[Supplied data — start]

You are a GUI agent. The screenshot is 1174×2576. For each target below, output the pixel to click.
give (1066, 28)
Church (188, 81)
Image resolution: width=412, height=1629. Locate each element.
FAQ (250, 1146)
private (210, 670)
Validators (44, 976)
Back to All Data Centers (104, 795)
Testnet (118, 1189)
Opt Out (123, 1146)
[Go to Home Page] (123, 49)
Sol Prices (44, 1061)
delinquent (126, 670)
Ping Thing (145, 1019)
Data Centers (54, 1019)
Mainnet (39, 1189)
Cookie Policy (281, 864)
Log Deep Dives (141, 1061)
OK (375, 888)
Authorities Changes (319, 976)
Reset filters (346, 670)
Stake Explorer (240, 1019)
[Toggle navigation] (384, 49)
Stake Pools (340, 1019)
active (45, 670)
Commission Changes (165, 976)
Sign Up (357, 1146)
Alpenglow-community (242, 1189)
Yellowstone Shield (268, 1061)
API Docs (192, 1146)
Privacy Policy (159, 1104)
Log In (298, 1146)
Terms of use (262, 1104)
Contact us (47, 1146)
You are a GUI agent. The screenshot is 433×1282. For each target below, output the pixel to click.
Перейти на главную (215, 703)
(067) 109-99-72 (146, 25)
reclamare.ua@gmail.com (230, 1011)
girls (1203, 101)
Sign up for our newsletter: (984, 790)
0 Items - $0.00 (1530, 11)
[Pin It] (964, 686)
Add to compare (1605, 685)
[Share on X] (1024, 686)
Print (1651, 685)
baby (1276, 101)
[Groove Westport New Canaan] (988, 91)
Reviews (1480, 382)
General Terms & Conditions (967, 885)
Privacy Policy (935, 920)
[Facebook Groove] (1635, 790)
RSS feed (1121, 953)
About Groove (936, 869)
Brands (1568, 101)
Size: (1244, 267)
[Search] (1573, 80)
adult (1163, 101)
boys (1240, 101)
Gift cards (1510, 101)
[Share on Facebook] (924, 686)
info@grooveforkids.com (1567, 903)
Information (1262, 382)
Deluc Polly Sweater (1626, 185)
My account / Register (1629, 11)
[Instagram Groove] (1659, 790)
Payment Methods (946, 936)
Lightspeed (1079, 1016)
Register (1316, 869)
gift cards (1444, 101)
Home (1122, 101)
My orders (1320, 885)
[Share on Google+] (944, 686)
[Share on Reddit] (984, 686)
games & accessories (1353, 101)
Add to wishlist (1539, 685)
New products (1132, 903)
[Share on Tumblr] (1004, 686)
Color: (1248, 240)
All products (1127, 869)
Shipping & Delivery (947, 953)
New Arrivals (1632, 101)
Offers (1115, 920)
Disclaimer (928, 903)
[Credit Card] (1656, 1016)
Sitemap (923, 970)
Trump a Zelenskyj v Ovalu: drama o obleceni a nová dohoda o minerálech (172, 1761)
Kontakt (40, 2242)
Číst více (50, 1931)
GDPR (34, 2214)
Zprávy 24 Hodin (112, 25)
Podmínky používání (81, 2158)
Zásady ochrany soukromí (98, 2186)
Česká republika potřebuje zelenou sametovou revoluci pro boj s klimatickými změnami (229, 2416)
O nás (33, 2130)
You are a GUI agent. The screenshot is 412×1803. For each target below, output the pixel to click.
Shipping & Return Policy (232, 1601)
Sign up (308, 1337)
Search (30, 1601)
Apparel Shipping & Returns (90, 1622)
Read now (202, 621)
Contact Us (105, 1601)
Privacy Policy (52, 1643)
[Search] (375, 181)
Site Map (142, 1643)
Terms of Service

[Supplied data — finish]

**Problem description**. Copy out the records above exactly.

**Output of the task**.
You are a GUI agent. The screenshot is 1174×2576. For each target below, output the pixel to click.
give (1066, 28)
Church (188, 81)
Image resolution: width=412, height=1629. Locate each element.
FAQ (250, 1146)
private (210, 670)
Validators (44, 976)
Back to All Data Centers (104, 795)
Testnet (118, 1189)
Opt Out (123, 1146)
[Go to Home Page] (123, 49)
Sol Prices (44, 1061)
delinquent (126, 670)
Ping Thing (145, 1019)
Data Centers (54, 1019)
Mainnet (39, 1189)
Cookie Policy (281, 864)
Log Deep Dives (141, 1061)
OK (375, 888)
Authorities Changes (319, 976)
Reset filters (346, 670)
Stake Explorer (240, 1019)
[Toggle navigation] (384, 49)
Stake Pools (340, 1019)
active (45, 670)
Commission Changes (165, 976)
Sign Up (357, 1146)
Alpenglow-community (242, 1189)
Yellowstone Shield (268, 1061)
API Docs (192, 1146)
Privacy Policy (159, 1104)
Log In (298, 1146)
Terms of use (262, 1104)
Contact us (47, 1146)
You are a GUI agent. The screenshot is 433×1282. For each target below, output the pixel to click.
Перейти на главную (215, 703)
(067) 109-99-72 (146, 25)
reclamare.ua@gmail.com (230, 1011)
girls (1203, 101)
Sign up for our newsletter: (984, 790)
0 Items - $0.00 (1530, 11)
[Pin It] (964, 686)
Add to compare (1605, 685)
[Share on X] (1024, 686)
Print (1651, 685)
baby (1276, 101)
[Groove Westport New Canaan] (988, 91)
Reviews (1480, 382)
General Terms & Conditions (967, 885)
Privacy Policy (935, 920)
[Facebook Groove] (1635, 790)
RSS feed (1121, 953)
About Groove (936, 869)
Brands (1568, 101)
Size: (1244, 267)
[Search] (1573, 80)
adult (1163, 101)
boys (1240, 101)
Gift cards (1510, 101)
[Share on Facebook] (924, 686)
info@grooveforkids.com (1567, 903)
Information (1262, 382)
Deluc Polly Sweater (1626, 185)
My account / Register (1629, 11)
[Instagram Groove] (1659, 790)
Payment Methods (946, 936)
Lightspeed (1079, 1016)
Register (1316, 869)
gift cards (1444, 101)
Home (1122, 101)
My orders (1320, 885)
[Share on Google+] (944, 686)
[Share on Reddit] (984, 686)
games & accessories (1353, 101)
Add to wishlist (1539, 685)
New products (1132, 903)
[Share on Tumblr] (1004, 686)
Color: (1248, 240)
All products (1127, 869)
Shipping & Delivery (947, 953)
New Arrivals (1632, 101)
Offers (1115, 920)
Disclaimer (928, 903)
[Credit Card] (1656, 1016)
Sitemap (923, 970)
Trump a Zelenskyj v Ovalu: drama o obleceni a nová dohoda o minerálech (172, 1761)
Kontakt (40, 2242)
Číst více (50, 1931)
GDPR (34, 2214)
Zprávy 24 Hodin (112, 25)
Podmínky používání (81, 2158)
Zásady ochrany soukromí (98, 2186)
Česká republika potřebuje zelenou sametovou revoluci pro boj s klimatickými změnami (229, 2416)
O nás (33, 2130)
You are a GUI agent. The screenshot is 412×1803. For each target below, output the pixel to click.
Shipping & Return Policy (232, 1601)
Sign up (308, 1337)
Search (30, 1601)
Apparel Shipping & Returns (90, 1622)
Read now (202, 621)
Contact Us (105, 1601)
Privacy Policy (52, 1643)
[Search] (375, 181)
Site Map (142, 1643)
Terms of Service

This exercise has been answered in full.